Count the lines in the records below that contain the string "Instruction", with case significant. Reply with the number alone.

■ Provided information
▬▬▬▬▬▬

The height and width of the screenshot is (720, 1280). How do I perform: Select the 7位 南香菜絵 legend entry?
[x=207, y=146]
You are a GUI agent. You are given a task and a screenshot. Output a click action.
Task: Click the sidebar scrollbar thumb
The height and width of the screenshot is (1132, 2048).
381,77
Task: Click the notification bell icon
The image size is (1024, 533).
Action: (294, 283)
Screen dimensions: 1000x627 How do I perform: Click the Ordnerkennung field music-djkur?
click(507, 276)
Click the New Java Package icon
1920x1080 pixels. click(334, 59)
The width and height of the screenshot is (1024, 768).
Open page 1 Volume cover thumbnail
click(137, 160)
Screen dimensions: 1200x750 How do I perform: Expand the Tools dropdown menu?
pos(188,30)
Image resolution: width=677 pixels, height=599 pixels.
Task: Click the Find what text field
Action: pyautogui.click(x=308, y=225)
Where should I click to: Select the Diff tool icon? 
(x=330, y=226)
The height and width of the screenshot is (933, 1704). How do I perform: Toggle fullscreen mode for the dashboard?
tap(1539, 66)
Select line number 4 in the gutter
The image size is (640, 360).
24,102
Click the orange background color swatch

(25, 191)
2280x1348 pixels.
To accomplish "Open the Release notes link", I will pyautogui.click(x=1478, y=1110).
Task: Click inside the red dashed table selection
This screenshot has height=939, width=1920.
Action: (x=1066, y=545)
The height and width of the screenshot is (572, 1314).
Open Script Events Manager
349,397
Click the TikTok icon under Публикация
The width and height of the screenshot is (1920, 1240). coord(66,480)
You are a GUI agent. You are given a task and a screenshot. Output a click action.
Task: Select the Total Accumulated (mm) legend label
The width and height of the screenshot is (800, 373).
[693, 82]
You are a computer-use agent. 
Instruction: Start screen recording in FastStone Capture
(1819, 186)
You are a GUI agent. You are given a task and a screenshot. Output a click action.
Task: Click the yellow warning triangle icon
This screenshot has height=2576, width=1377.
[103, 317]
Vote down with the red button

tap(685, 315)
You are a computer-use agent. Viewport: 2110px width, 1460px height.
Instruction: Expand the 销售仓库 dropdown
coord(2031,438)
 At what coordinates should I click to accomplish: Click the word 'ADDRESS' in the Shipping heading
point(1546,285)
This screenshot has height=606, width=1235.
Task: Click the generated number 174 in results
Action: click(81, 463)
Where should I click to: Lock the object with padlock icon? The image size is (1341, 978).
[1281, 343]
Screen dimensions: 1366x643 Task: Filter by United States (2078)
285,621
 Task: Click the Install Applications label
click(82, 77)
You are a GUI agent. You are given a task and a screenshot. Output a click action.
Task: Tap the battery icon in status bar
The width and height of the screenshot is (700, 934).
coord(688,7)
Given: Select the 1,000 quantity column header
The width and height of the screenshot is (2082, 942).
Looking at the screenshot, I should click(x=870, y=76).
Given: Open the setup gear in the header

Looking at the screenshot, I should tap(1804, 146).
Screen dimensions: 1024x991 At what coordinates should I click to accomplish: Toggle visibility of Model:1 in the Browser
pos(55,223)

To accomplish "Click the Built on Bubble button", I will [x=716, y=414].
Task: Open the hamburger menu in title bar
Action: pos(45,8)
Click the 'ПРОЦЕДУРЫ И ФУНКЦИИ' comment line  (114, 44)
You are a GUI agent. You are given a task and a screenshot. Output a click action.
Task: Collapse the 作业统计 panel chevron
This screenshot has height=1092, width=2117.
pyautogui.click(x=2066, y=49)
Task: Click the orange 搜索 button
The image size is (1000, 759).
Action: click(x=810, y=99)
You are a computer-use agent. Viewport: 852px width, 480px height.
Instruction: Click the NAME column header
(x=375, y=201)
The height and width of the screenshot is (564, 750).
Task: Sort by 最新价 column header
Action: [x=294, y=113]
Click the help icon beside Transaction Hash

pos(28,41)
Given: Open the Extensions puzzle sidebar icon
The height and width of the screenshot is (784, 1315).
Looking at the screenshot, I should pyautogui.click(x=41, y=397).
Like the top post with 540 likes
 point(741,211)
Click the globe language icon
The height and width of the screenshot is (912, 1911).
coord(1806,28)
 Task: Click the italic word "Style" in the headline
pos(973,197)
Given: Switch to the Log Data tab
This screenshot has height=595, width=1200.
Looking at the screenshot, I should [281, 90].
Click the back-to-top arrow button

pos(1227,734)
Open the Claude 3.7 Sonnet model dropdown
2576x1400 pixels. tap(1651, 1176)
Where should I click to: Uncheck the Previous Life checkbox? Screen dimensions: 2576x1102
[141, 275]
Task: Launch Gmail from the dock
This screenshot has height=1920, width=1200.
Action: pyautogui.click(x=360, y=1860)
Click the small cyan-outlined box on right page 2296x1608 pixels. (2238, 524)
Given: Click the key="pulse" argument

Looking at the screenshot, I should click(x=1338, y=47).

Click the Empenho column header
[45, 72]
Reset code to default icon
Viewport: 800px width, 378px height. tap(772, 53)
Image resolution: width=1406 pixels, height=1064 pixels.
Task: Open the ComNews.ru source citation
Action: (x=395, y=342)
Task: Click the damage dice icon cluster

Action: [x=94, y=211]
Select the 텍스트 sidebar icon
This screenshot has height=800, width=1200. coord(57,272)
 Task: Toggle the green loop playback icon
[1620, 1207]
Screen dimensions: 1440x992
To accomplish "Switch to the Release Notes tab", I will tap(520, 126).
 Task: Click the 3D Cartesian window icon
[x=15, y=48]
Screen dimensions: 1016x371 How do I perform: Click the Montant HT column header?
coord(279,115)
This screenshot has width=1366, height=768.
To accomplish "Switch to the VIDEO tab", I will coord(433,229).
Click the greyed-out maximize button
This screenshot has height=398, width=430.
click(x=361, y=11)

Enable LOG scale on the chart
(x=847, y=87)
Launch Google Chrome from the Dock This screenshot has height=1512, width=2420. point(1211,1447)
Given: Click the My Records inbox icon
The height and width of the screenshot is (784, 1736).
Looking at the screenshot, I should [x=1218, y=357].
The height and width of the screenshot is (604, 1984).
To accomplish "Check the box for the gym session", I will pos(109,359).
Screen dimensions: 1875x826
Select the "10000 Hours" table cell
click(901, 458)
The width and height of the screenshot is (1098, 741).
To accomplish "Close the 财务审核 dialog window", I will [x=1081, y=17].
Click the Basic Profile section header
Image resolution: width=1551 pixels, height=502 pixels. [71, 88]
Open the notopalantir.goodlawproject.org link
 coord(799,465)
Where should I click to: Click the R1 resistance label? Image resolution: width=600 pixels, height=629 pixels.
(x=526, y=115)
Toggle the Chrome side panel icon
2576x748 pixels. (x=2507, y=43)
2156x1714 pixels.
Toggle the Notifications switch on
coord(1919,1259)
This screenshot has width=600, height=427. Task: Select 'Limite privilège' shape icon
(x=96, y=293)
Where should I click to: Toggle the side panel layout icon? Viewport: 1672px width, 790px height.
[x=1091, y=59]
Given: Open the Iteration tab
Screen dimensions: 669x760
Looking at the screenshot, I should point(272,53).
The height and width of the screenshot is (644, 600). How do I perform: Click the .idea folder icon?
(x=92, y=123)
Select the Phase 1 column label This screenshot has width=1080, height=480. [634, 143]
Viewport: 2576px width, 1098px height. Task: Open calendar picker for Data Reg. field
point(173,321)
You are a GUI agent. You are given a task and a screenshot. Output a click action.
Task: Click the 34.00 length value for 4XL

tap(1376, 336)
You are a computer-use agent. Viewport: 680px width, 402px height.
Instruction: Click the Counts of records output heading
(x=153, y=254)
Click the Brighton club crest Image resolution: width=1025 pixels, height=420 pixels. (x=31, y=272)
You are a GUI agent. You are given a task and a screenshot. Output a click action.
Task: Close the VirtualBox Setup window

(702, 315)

▬▬▬▬▬▬

■ Result below
4